Nicholas Jones is the New Zealand Herald’s education reporter.

Prince Philip's ONZ honour spark criticism

Prince Philip, Duke of Edinburgh. Photo / AP
Prince Philip, Duke of Edinburgh. Photo / AP

New Zealand's highest honour has been awarded to the Queen's gaffe-prone husband, Prince Philip, in a move that has sparked criticism and debate.

The Duke of Edinburgh has been made an Additional Member of the Order of New Zealand in today's Queen Birthday Honours, with Sir Peter Jackson, Dame Malvina Major and Dame Margaret Bazley.

The Republican Movement of Aotearoa says the award is outrageous, but also welcomes it as likely to strengthen its own cause.
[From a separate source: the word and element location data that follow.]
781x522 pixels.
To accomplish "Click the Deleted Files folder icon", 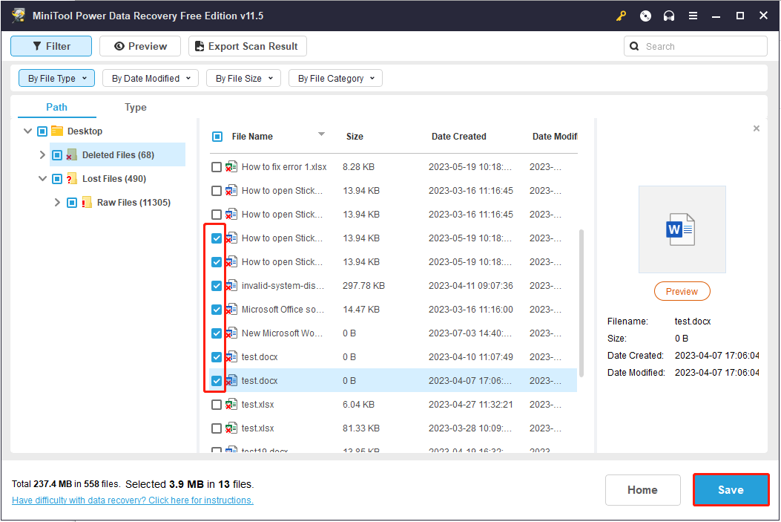I will (72, 155).
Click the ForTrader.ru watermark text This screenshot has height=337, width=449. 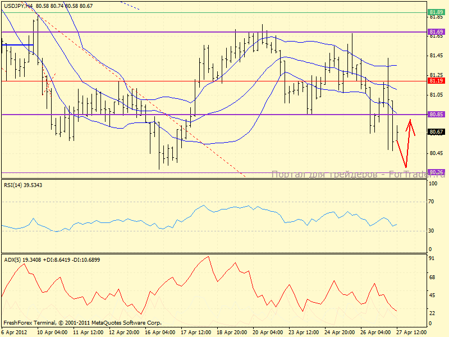(358, 175)
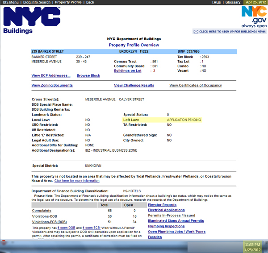
Task: Select the Browse Block link
Action: click(x=88, y=75)
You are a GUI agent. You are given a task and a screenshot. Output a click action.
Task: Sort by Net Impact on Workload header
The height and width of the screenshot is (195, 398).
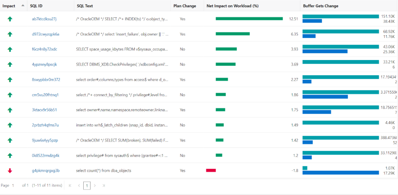point(232,6)
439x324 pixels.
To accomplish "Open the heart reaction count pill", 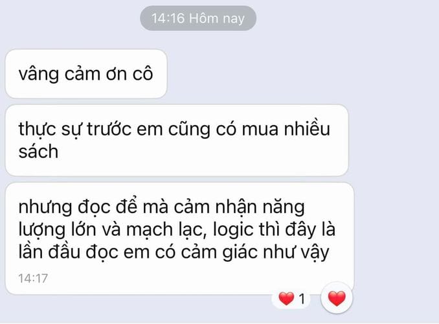I will coord(291,299).
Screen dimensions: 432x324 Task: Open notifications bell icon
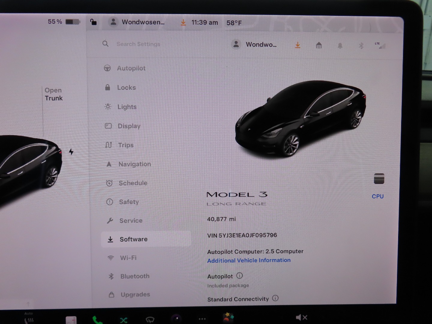click(340, 46)
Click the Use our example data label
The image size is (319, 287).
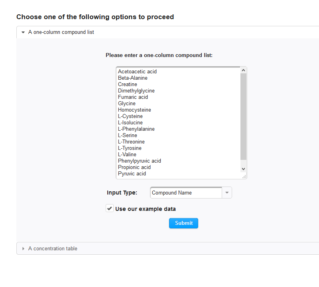pos(145,209)
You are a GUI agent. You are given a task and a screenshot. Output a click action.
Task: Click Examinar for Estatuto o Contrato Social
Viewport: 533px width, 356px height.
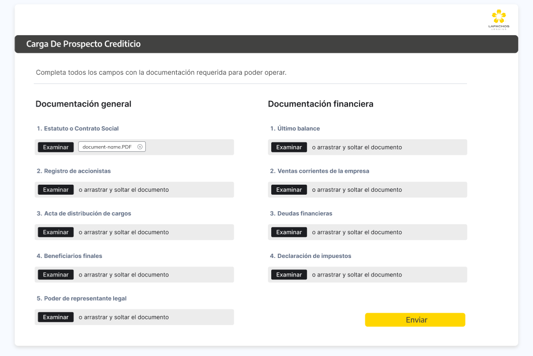56,147
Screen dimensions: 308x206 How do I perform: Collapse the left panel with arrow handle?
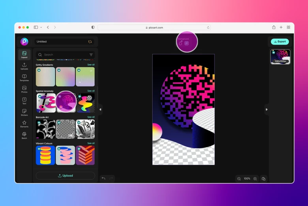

"Nothing says how relevant the monarchy is like giving a guy who has been here only 10 times in his life an award," said chairman Lewis Holden.

But the chairman of Monarchy New Zealand, Sean Palmer, believes the award is justified.

"He has held the position of the monarch of New Zealand's consort for six decades, which is a phenomenal length of time to be in any position.

"And he has shown his commitment to New Zealand on many occasions. He is well connected with charitable organisations and social groups."

The Order of New Zealand is New Zealand's highest honour, limited to 20 living persons at any time.

But additional members can be appointed in commemoration of important royal, state or national occasions - such as the Queen's Diamond Jubilee this year.

The citation for the Duke of Edinburgh lists his roles such as Marshal of the Royal New Zealand Air Force and patron of charities and organisations here.

Special mention is made of his Duke of Edinburgh's Hillary Awards, which "continue to motivate and encourage young New Zealanders".

But Mr Holden said the honour was a "slap in the face" for New Zealanders working to better their communities.

"The people who are doing the work, getting their hands dirty, turning up to the soup kitchens and running the sausage sizzles ... they are the New Zealanders."

Mr Holden said honouring someone known for public gaffes, including racist remarks, sent the wrong message.

But Mr Palmer said his organisation had called for the honour to be given, and was pleased the Government had done so.

"I think most people will look at it and say, 'The man is in his 90s, and has devoted 60 years of his life to service around the Commonwealth'."

THE PRINCE OF GAFFES

A selection of Prince Philip's most infamous soundbites:

1. "I would be arrested if I unzipped that dress."

To a nearby police officer last month after noticing a council worker in a red dress with a zipper running down the front.

2. "Deaf? If you're near there, no wonder you are deaf."

To a group of deaf children standing near a Caribbean steel drum band in 2000.

3. "If you stay here much longer, you will go home with slitty eyes."

To 21-year-old British student Simon Kerby during a visit to China in 1986.

4. "You managed not to get eaten then?"

To a British student who had trekked in Papua New Guinea, during an official visit in 1998.

5. "Do you still throw spears at each other?"

Prince Philip shocks Aboriginal leader William Brin at the Aboriginal Cultural Park in Queensland, 2002.